I am thinking with a 250Mbps connection you aren't going to need to worry a whole lot about bandwidth allocation unless you are running a number of heavily hit servers.
Also 250Mbps!=25MB/sec (always use capitols to reduce confusion when talking about Bytes. Bits should always be lower case when abbreviated). 250Mbps = 31.25MB/sec.
If you are speaking to "transmitting across the network" as across a WLAN, through a 3 story house, its doubtful there is ANY wireless router that is going to be able to saturate that connection to most typical clients in the further reaches of your house.
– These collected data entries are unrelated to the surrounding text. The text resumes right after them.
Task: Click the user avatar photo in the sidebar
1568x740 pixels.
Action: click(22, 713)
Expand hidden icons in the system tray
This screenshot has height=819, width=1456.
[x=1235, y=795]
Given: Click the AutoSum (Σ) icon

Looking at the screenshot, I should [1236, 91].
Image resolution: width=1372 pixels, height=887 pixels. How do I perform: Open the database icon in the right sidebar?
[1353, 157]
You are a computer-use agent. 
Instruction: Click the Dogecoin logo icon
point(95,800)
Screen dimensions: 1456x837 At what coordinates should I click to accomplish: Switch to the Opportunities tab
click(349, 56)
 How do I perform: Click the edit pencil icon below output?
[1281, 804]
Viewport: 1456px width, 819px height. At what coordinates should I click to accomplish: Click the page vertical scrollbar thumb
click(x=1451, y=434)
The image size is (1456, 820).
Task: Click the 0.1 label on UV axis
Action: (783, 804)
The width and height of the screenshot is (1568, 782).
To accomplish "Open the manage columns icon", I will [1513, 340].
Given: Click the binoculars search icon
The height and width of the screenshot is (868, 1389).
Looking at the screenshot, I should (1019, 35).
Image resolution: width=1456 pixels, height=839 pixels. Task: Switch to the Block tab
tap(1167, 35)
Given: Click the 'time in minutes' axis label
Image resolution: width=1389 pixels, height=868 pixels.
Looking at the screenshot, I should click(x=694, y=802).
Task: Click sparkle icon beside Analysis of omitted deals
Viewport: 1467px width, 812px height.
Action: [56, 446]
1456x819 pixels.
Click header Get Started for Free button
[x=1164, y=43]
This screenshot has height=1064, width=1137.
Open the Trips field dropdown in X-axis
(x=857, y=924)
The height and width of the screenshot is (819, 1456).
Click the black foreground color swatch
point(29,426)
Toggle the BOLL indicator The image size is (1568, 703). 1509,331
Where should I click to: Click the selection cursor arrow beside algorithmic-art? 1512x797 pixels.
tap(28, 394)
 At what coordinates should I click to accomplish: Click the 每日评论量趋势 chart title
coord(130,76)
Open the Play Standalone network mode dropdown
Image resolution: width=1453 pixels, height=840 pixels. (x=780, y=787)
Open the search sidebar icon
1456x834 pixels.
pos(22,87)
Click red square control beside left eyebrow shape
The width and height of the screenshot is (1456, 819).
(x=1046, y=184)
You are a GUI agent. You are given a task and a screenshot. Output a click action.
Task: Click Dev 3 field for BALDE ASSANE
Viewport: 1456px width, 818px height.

802.11ac routers, currently top 1.3Gbps to another 3:3 base station/client. There are almost zero 802.11ac clients that are 3 stream (3:3). Not none, but almost none. There are a large number that are 1 or 2 stream, which is 433/867Mbps.
Max net yield on wireless is around 60% in perfect conditions, which means the best of the best router and client, typical, is going to see around 500Mbps...which is awesome and double your internet pipe...that would be same room probably a few feet away from the router. A story away and several walls and 30-40ft and you'd probably be lucky to get a net yield of around 100Mbps...which is still nice, but it won't saturate your wireless network. You'd need multiple access points, probably one per floor to saturate your internet pipe over wireless (2 or 3 stream clients only, single stream probably still couldn't do that short of being in the same room. 5GHz drops off resonably fast and a single stream 11ac client already is going to hit around 250Mbps MAXIMUM under ideal conditions).
Over wired, unless you have a bum router, most any newer router should handle 250Mbps WAN to LAN or LAN to WAN.